_Assignment_
Reproduce the records below exactly, but only between the lines holding "Where should I" and "Click the Home", inclusive.

START Records provided

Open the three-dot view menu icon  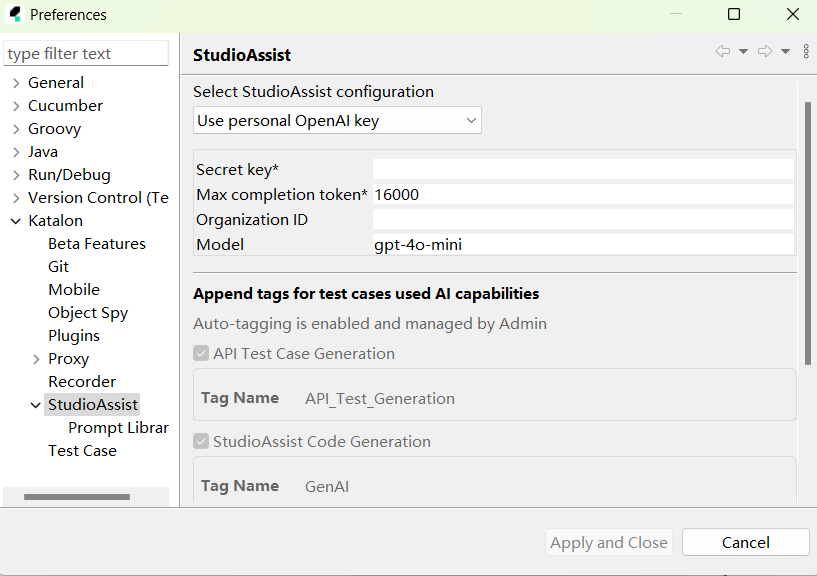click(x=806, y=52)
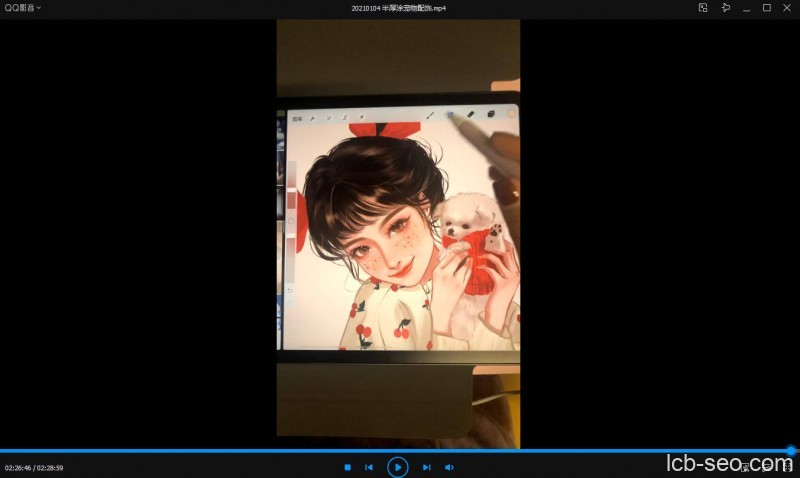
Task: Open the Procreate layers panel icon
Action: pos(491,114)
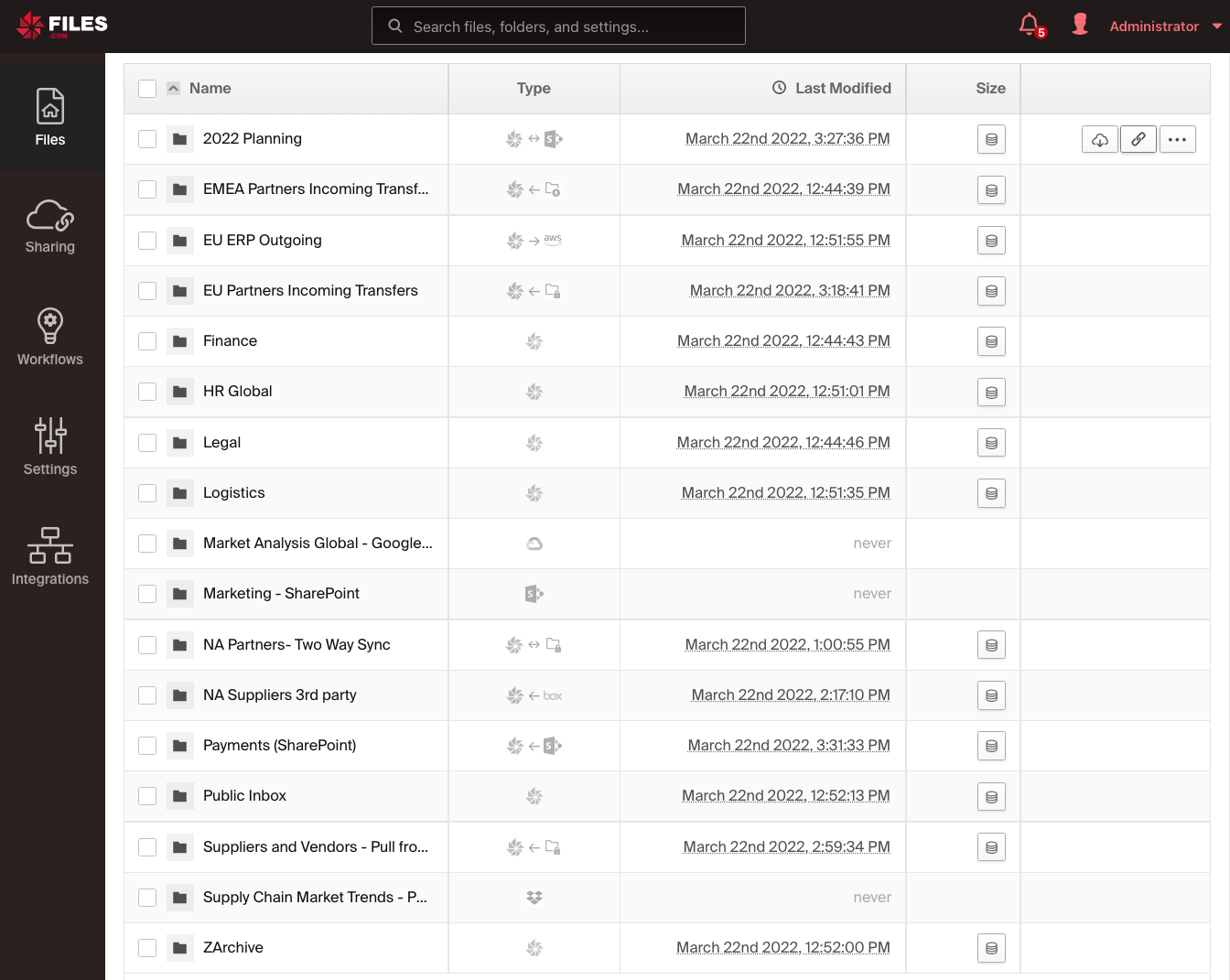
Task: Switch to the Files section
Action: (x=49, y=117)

END Records provided
START Records provided

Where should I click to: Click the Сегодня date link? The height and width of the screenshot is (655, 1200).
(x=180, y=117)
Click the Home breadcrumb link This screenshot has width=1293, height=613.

END Records provided

_Task output_
Where should I click to: Click the Сегодня date link? The height and width of the screenshot is (655, 1200).
(x=180, y=117)
Click the Home breadcrumb link This screenshot has width=1293, height=613.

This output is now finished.